_Direction 1_.
Reproduce the passage of the discussion of database transaction isolation from "The isolation phenomena" to "can be serializable.", word for word.
_Direction 2_.
Name every transaction isolation level that the discussion of database transaction isolation refers to by name.
_Direction 3_.
Write the next part of the discussion of database transaction isolation, picking up after its final sentence.

_Text segment_.
╭──
Various non-serializable levels of database transaction isolation are relaxations of the serializability guarantee, where the database no longer enforces the guarantee and it’s up to the database user to ensure it through other means.
The isolation phenomena are a useful tool for visualizing various corner cases of non-serializability, but they are not inherently tied to it. It's possible to achieve serializability while observing all of the SQL phenomena. For example, a Kubernetes cluster with carefully-written controllers can be serializable.
> Under the SQL standard, the repeatable read level allows phantom reads, though in Postgres they still aren't possible.
This is bad wording which could lead to an impression that a repeatable read may show different values. Values in rows will be the same but new rows may be added to the second result set. New rows is important as no previously read rows can be either changed or deleted — otherwise there will be no repetition for those rows second time around.
Using read-committed ofc means having to keep locking details in mind. Like, UNIQUE doesn't just guard against bad data entry, it can also be necessary for avoiding race conditions. But now that I know, I'd rather do that than take the serializable performance hit, and also have to retry xacts and deal with the other caveats at the bottom of https://www.postgresql.org/docs/current/transaction-iso.html
And no I'd never expect people to know the isolation levels by heart, but if you know there are different ones and they behave differntly that's pretty good and tells me you are curious about how things work under the hood.
It goes into not only different isolation levels, but also some ambiguity in the traditional ACID definition.
I believe a 2nd edition is imminent.
╰──
_Data shown_.
╭──
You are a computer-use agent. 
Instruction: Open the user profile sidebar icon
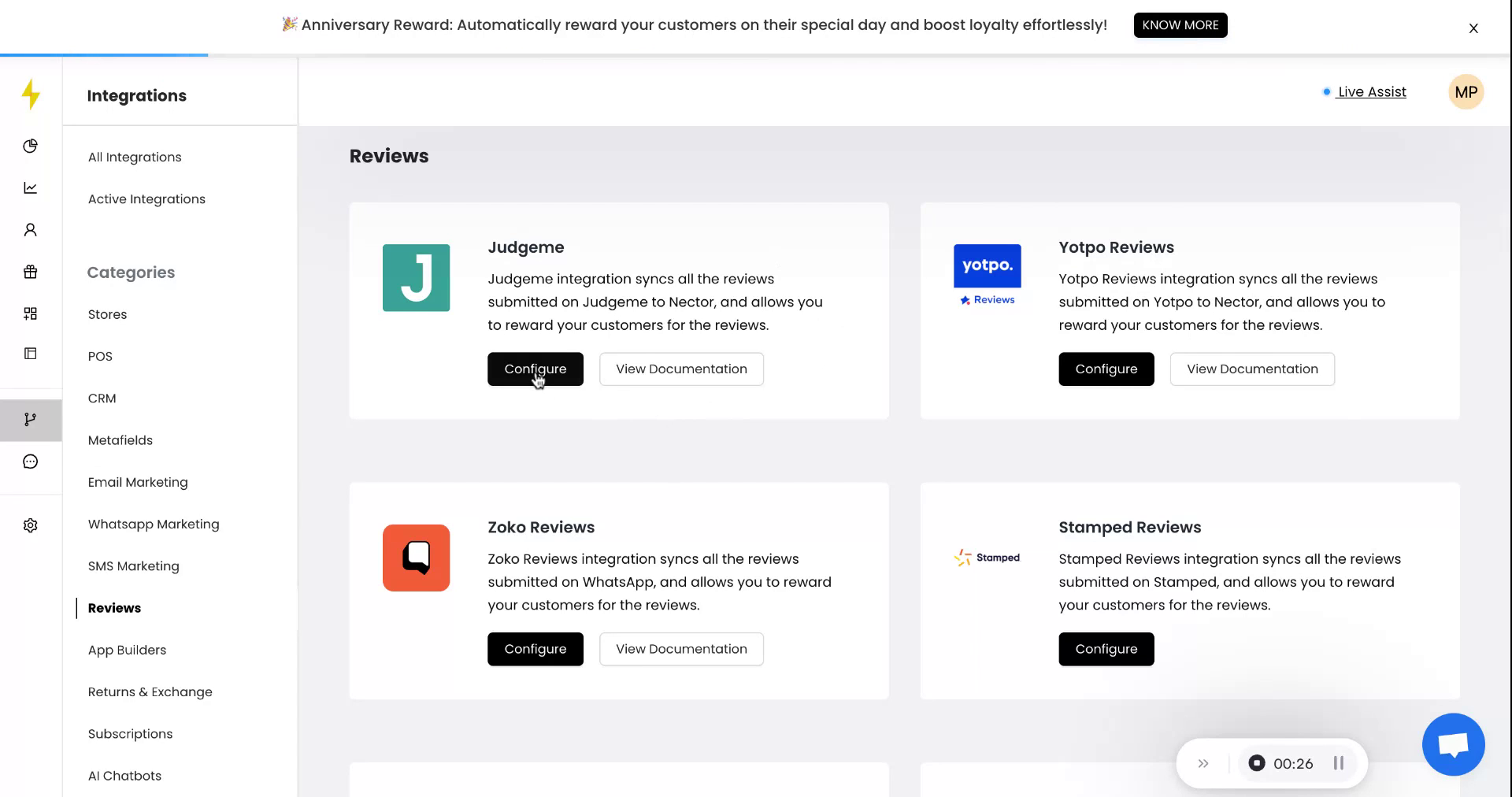pos(31,230)
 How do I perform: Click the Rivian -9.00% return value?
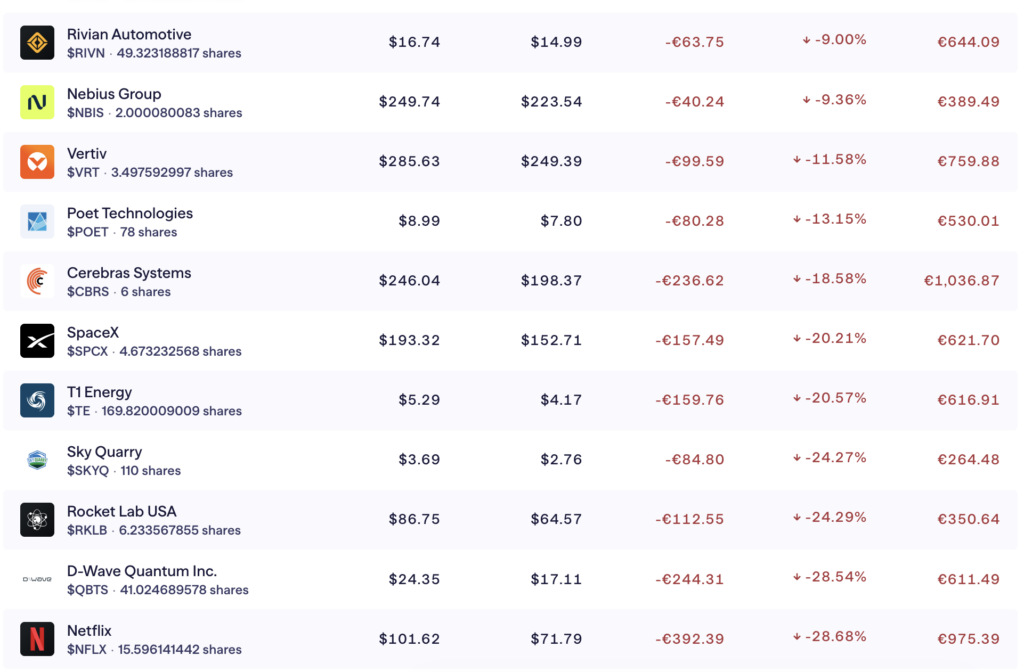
╰──
_Response 1_.
The isolation phenomena are a useful tool for visualizing various corner cases of non-serializability, but they are not inherently tied to it. It's possible to achieve serializability while observing all of the SQL phenomena. For example, a Kubernetes cluster with carefully-written controllers can be serializable.

_Response 2_.
- repeatable read
- read committed
- serializable

_Response 3_.
Am I missing something or this statement is incomplete? Also I find the visualization of commit weird, it “points to” the header of the table, but then xmax gets updated “behind the scenes”? Isnt xmax/xmin “the mechanism behind how the database knows what is committed/not committed”? Also, there could be subtransactions, which make this statement even more contradictory?
I enjoyed the visualizations and explanations otherwise, thanks!
* the videos should have "pause" and a "step at a time" control *
Even at the "half speed", without a deep knowledge of the context, the videos move way too fast for me to read the syntax that's invoking and line it up with the data on the left side. I (and im definitely not the only one) need to be able to sit on one step and stare at the whole thing without the latent anxiety of the state changing before I've had a chance to grok the whole thing.
this has nothing to do with familiarity with the concepts (read my profile). I literally need time to read all the words and connect them together mentally (ooh, just noticed this is pseudo-SQL syntax also, e.g. "select id=4", that probably added some load for me) without worrying they're going to change before watching things move.
please add a step-at-a-time button!